R3M

Come una canzone dei Queen ha influenzato la carriera di Katy Perry

L’abbiamo sottolineato in tantissime occasioni e non c’è bisogno di spiegare ancora una volta il perchè: i Queen, nell’ambito della loro storia, hanno avuto la possibilità e la grandissima capacità di influenzare tantissime persone, sia dal punto di vista culturale che dal punto di vista prettamente artistico. La loro grande capacità di emergere nel panorama discografico britannico, attraverso prodotti continuamente originali, non è stata certamente un fattore di secondo ordine, in una realtà artistica che ha attinto molto dalla formazione capitanata da Freddie Mercury. Se nomi come Lady Gaga, però, per quanto atipici erano già conosciuti nell’ambito dell’ispirazione (la popstar prende il nome proprio da Radio Gaga dei Queen), potrebbe essere sfuggito a molti di Katy Perry, altra celebre popstar che ha dichiarato di essersi ispirata alla formazione britannica. In particolar modo a un brano: quale?

Come Killer Queen ha influenzato la carriera di Katy Perry?

La canzone in questione è Killer Queen, brano che si ascolta molto spesso nella discografia dei Queen ma che, di sicuro, non caratterizza uno dei più grandi successi della formazione britannica. Non si tratta del più grande capolavoro della band di Freddie Mercury ma, ovviamente, ogni canzone ha la sua importanza per chi la ascolta, e questo brano ha avuto la sua grande significazione artistica e culturale per Katy Perry, che ha utilizzato il nome della canzone per uno dei suoi profumi.

Ma come Killer Queen ha influenzato la carriera di Katy Perry?
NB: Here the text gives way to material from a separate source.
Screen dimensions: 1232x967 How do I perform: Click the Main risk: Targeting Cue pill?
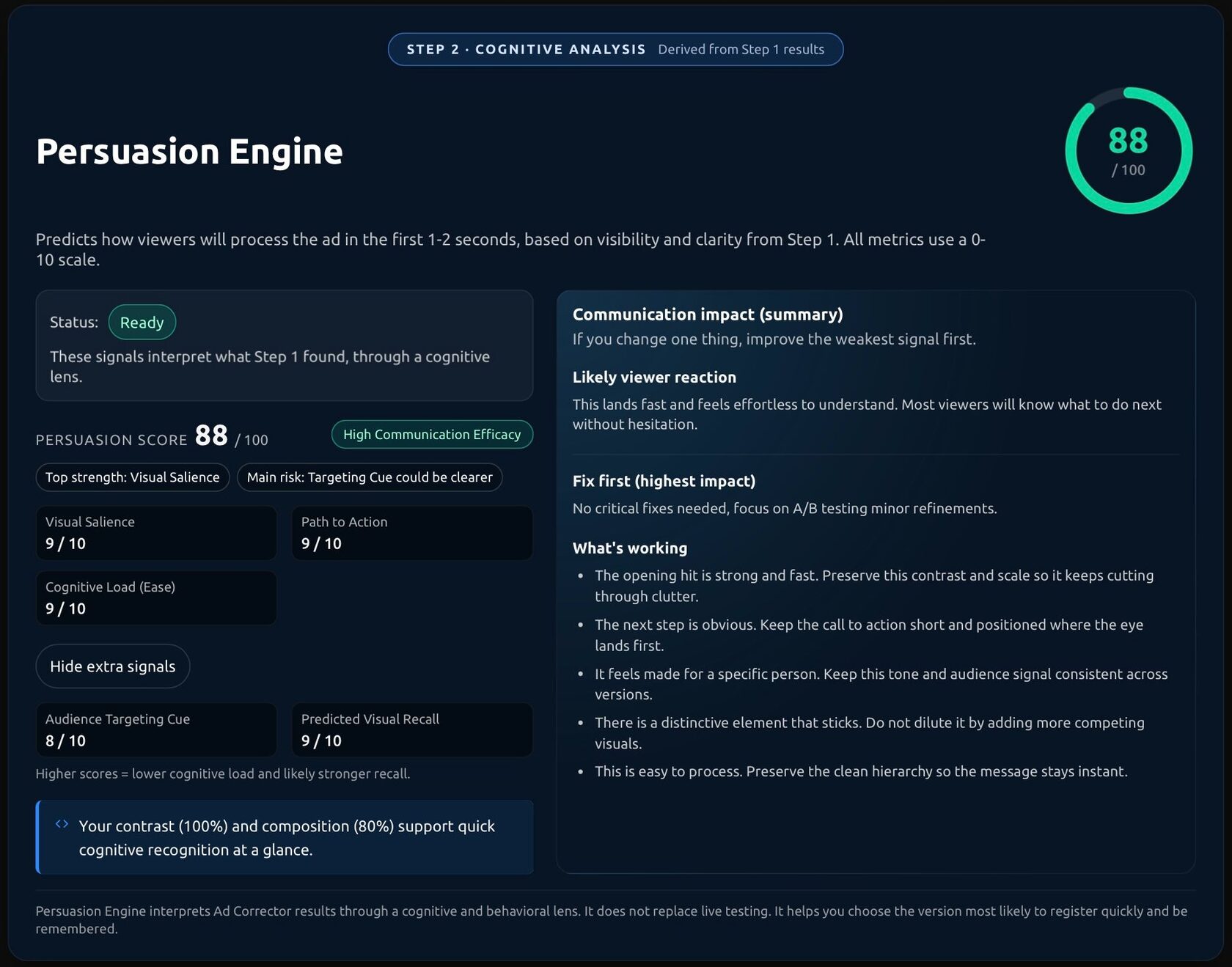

La cantante ha motivato così la sua scelta: “Mi ha fatto scoprire la musica e mi ha aiutato a entrare nel mio mondo all’età di 15 anni. Il modo in cui Freddie Mercury ha consegnato i suoi testi alla storia mi ha fatto sentire una donna sicura di sé; direi che l’impronta del brano, in generale, si adatta a me. E adoro anche l’idea di una donna che regna e ha potere, come la regina Elisabetta nel Regno Unito.”

Di che cosa parla Killer Queen?

Per quanto siano state significative le parole di Katy Perry, a dimostrazione del valore che una canzone può avere per ogni singola persona, Freddie Mercury ha sempre parlato di Killer Queen in un’accezione differente rispetto a quella che è stata data dalla popstar di Firework. La canzone riflette quella che, in qualche modo, Freddie Mercury definisce come una sorta di “democrazia della prostituzione”: in altre parole, nessuno è escluso davvero e non è tanto la condizione sociale che determina chi si è.

Queste sono state le sue parole: “Parla di una ragazza squillo di alta classe. Sto cercando di dire che anche le persone di classe possono essere puttane. Ecco di cosa parla la canzone, anche se preferirei che le persone ponessero la loro interpretazione su di essa, per leggerle ciò che meglio piace”. Non è stato un caso, quindi, che Katy Perry ne abbia fatto un inno della sua forza femminile.